Oyu Tolgoi has itself been the center of a number of accusations in recent months. These have been widely understood and deliberately situated, however, to not really be about any malpractice on Rio Tinto’s part, at least not in Mongolia specifically. Investigations by Swiss regulators, or at least developments related to them in Mongolian contexts, have piggybacked on the “offshoring” controversy around S. Bayartsogt to separate the issue of who took money from who gave it, and explicitly stated that Rio Tinto was not under scrutiny. The SOMO reports, though highly critical of the OT Investment Agreement, were directed at critiquing such practice, which are currently conventional and legal, at a global scale.
In short, the corruption controversies involving Oyu Tolgoi are being used in Mongolian “power politics” while the role of Rio Tinto and other Western institutions is being downplayed. But this does impact how OT and similar Western-led projects proceed.

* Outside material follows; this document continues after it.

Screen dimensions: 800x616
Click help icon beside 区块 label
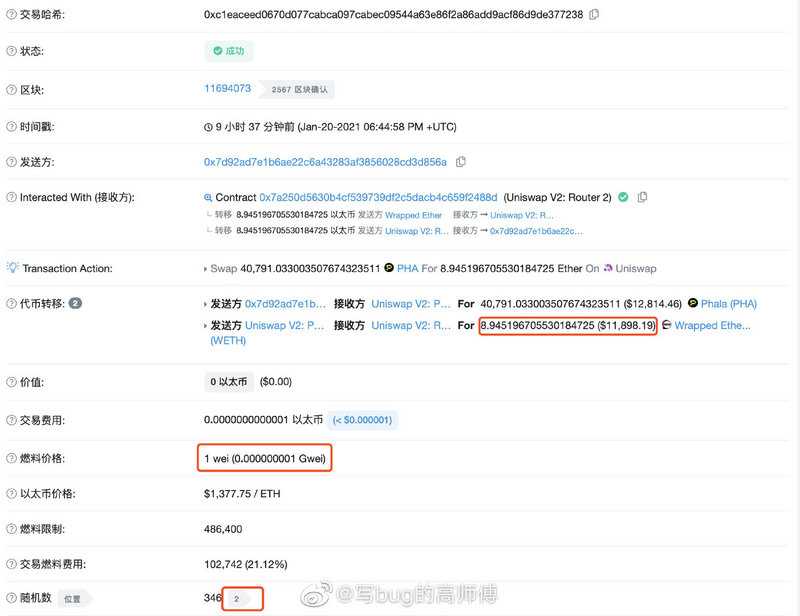[11, 89]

Understandably, there is a collective interest in not “scaring away” those institutions (again, the practices described by SOMO are largely legal and conventional in the multinational extractive industry). But as Undarya Tumursukh points out in her recent post, there is more at play in the bracketing of Mongolian politics from multinational corporate ethics. The sense that “Western companies are intrinsically good,” as Undarya puts it, is strongly present, and I have often discerned, including recently, the sentiment that there is nothing worth investigating about the OT Agreement at all, and that Mongolian politicians have siphoned off the kind of money that SOMO attributes to lost taxation from Rio Tinto. When asked for what they mean, interlocutors do point to the houses owned by S. Bayar in the United States or the ten million dollars in S. Bayarsogt’s Swiss bank account, in other words a few millions rather than hundreds of millions. My attempts to turn the conversation to larger systematic factors, involving Mongolia/Mongolians’ ability, in relation to international companies and IFIs as such relations are currently structured, to not only raise tax revenue but also to spend it, to answer the question of why Mongolia has crumbling (at best) rather than developing physical and social infrastructures*, often lead to a complete change of subject.
In any case, placing the blame and our analytical focus solely on Mongolia and Mongolians (as also Undarya does in the end of her post) does encourage the country and its inhabitants (not just politicians) to be further seen as bad actors, not suitable for investment (and more). Though excited conversation (much more extensive than any I saw or heard about the SOMO reports or Swiss investigations involving Oyu Tolgoi) about Mongolia as possible host for a summit involving the US and DPRK has been ongoing for over a month now, I see little chance that Mongolia’s involvement in such a summit would have much impact on Mongolia’s image as “corrupt” or not.
*(to elaborate on this, I may write another post to engage with Julian’s post on OT and “political risk” and Mendee’s post on OT Agreement as wrestling match and I hope this post encourages the same from others!)